BEGIN Data excerpts
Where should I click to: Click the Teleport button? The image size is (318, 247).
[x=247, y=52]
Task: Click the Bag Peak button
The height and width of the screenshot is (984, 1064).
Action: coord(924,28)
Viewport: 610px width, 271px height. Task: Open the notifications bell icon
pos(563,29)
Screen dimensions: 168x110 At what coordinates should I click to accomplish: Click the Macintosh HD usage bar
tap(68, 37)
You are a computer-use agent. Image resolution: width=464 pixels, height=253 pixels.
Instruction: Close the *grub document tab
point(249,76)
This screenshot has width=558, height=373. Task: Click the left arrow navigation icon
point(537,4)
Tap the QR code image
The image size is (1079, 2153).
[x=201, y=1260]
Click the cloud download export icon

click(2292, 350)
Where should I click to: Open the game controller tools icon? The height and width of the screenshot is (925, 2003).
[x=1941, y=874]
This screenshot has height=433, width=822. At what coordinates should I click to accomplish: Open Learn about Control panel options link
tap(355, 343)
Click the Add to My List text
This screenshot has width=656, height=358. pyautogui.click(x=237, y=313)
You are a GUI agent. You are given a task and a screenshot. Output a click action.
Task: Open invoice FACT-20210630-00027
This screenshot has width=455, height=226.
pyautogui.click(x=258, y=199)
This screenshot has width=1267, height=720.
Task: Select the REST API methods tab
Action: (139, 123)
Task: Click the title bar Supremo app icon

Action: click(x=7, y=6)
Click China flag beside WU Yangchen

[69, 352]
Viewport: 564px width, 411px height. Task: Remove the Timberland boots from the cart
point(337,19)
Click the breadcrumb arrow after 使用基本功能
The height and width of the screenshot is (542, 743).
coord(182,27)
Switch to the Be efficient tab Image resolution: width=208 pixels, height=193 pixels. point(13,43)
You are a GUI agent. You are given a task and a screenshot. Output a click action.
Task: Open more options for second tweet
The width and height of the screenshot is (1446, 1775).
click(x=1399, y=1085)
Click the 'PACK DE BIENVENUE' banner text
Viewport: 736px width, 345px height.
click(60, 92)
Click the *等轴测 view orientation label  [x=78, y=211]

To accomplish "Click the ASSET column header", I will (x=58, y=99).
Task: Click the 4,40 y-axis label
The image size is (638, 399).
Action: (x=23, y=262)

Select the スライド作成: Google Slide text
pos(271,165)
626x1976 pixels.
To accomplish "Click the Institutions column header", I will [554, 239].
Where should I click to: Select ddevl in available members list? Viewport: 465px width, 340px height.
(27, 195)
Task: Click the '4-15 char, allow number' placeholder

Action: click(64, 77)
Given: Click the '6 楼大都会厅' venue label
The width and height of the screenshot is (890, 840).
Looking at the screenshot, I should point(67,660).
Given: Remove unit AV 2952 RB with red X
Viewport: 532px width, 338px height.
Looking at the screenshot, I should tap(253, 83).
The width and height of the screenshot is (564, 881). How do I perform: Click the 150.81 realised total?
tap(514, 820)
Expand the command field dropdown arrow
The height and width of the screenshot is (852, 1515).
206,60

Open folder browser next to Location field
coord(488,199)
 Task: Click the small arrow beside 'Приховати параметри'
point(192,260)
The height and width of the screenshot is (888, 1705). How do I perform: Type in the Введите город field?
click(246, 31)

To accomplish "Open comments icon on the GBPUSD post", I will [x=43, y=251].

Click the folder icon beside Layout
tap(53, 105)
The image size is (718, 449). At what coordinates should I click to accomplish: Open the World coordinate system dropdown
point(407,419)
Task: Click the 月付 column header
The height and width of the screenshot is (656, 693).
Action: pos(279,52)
END Data excerpts
— Aim of the exercise —
All of the entries must be given again, word for word.

— Response box —
Where should I click to: Click the Teleport button? The image size is (318, 247).
[x=247, y=52]
Task: Click the Bag Peak button
The height and width of the screenshot is (984, 1064).
Action: coord(924,28)
Viewport: 610px width, 271px height. Task: Open the notifications bell icon
pos(563,29)
Screen dimensions: 168x110 At what coordinates should I click to accomplish: Click the Macintosh HD usage bar
tap(68, 37)
You are a computer-use agent. Image resolution: width=464 pixels, height=253 pixels.
Instruction: Close the *grub document tab
point(249,76)
This screenshot has width=558, height=373. Task: Click the left arrow navigation icon
point(537,4)
Tap the QR code image
The image size is (1079, 2153).
[x=201, y=1260]
Click the cloud download export icon

click(2292, 350)
Where should I click to: Open the game controller tools icon? The height and width of the screenshot is (925, 2003).
[x=1941, y=874]
This screenshot has height=433, width=822. At what coordinates should I click to accomplish: Open Learn about Control panel options link
tap(355, 343)
Click the Add to My List text
This screenshot has width=656, height=358. pyautogui.click(x=237, y=313)
You are a GUI agent. You are given a task and a screenshot. Output a click action.
Task: Open invoice FACT-20210630-00027
This screenshot has width=455, height=226.
pyautogui.click(x=258, y=199)
This screenshot has width=1267, height=720.
Task: Select the REST API methods tab
Action: (139, 123)
Task: Click the title bar Supremo app icon

Action: click(x=7, y=6)
Click China flag beside WU Yangchen

[69, 352]
Viewport: 564px width, 411px height. Task: Remove the Timberland boots from the cart
point(337,19)
Click the breadcrumb arrow after 使用基本功能
The height and width of the screenshot is (542, 743).
coord(182,27)
Switch to the Be efficient tab Image resolution: width=208 pixels, height=193 pixels. point(13,43)
You are a GUI agent. You are given a task and a screenshot. Output a click action.
Task: Open more options for second tweet
The width and height of the screenshot is (1446, 1775).
click(x=1399, y=1085)
Click the 'PACK DE BIENVENUE' banner text
Viewport: 736px width, 345px height.
click(60, 92)
Click the *等轴测 view orientation label  [x=78, y=211]

To accomplish "Click the ASSET column header", I will (x=58, y=99).
Task: Click the 4,40 y-axis label
The image size is (638, 399).
Action: (x=23, y=262)

Select the スライド作成: Google Slide text
pos(271,165)
626x1976 pixels.
To accomplish "Click the Institutions column header", I will [554, 239].
Where should I click to: Select ddevl in available members list? Viewport: 465px width, 340px height.
(27, 195)
Task: Click the '4-15 char, allow number' placeholder

Action: click(64, 77)
Given: Click the '6 楼大都会厅' venue label
The width and height of the screenshot is (890, 840).
Looking at the screenshot, I should point(67,660).
Given: Remove unit AV 2952 RB with red X
Viewport: 532px width, 338px height.
Looking at the screenshot, I should tap(253, 83).
The width and height of the screenshot is (564, 881). How do I perform: Click the 150.81 realised total?
tap(514, 820)
Expand the command field dropdown arrow
The height and width of the screenshot is (852, 1515).
206,60

Open folder browser next to Location field
coord(488,199)
 Task: Click the small arrow beside 'Приховати параметри'
point(192,260)
The height and width of the screenshot is (888, 1705). How do I perform: Type in the Введите город field?
click(246, 31)

To accomplish "Open comments icon on the GBPUSD post", I will [x=43, y=251].

Click the folder icon beside Layout
tap(53, 105)
The image size is (718, 449). At what coordinates should I click to accomplish: Open the World coordinate system dropdown
point(407,419)
Task: Click the 月付 column header
The height and width of the screenshot is (656, 693).
Action: pos(279,52)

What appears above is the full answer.